Daggers with hourglass-shaped handles are known from many places in the Islamic world. This dagger has a
champlevé enamel and silver decoration that forms a uniform design across the hilt and scabbard, and the composition is the same on the front and back. Apart from a few flowering plants and plant ornaments, the dagger is completely covered with section featuring inscriptions of a religious nature. These are quotations from the Koran as well as prayers and invocations that mention Ali.
[1] Hidden on the upper side of the scabbard’s horizontal opening – and visible only when the dagger is out of its scabbard – is the engraved name of its creator: ‘Ramazan Beg son of Kalb Ali Beg’.
The dagger’s many references to Ali reveal that it must have been created in a Shiite context, and it has previously been suggested that it originated in Iran.
[2] Two other daggers with hilts of similar technique and decoration (the scabbards are lost) have also been attributed to Iran.

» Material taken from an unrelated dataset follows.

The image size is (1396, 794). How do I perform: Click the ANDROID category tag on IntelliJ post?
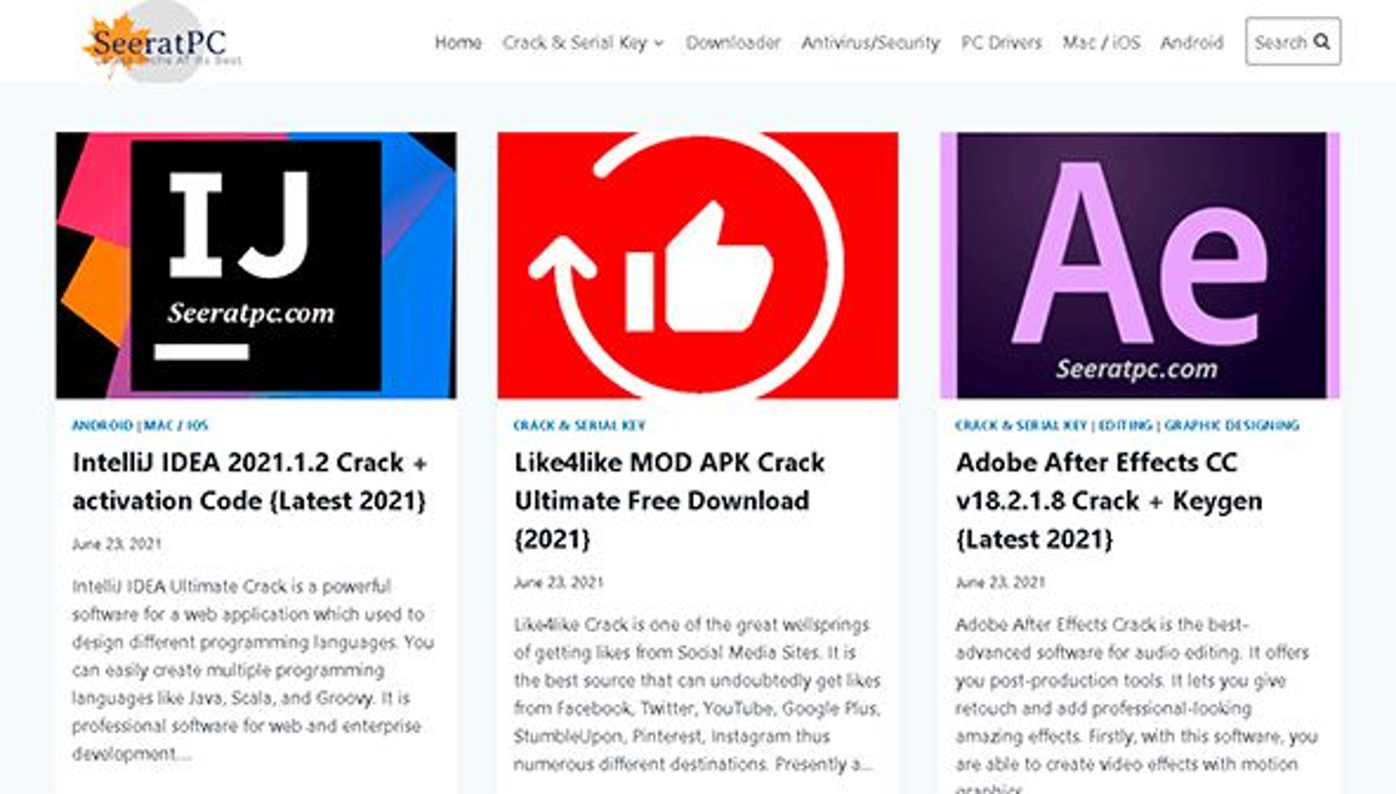(x=103, y=425)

[3] One of these bears the date 1696. However, there is much to suggest that the entire group was instead made in the Deccan in southern India around 1700, as has also been proposed for yet another related dagger in the al-Sabbah collection;
[4] unlike the others, this latter dagger is fitted with a typical Indian hilt. Shia Islam was also widespread in the Deccan, and the region is the point of origin of another group of related metalworks generally dated to the mid- to late seventeenth century. These are begging bowls and other bowls in bronze and copper, whose decoration consists exclusively of inscriptions, often with Shiite wording (
61/1998).
[5]As regards the
champlevé technique, the Portuguese colony of Goa to the west had, from the second half of the sixteenth century onwards, served as a bridgehead for the spread of this European enamel technique on the Indian subcontinent (see
34/2019). A few silver works decorated with enamel and distinctive inscriptions such as those on this dagger have also previously been attributed to seventeenth-century Deccan.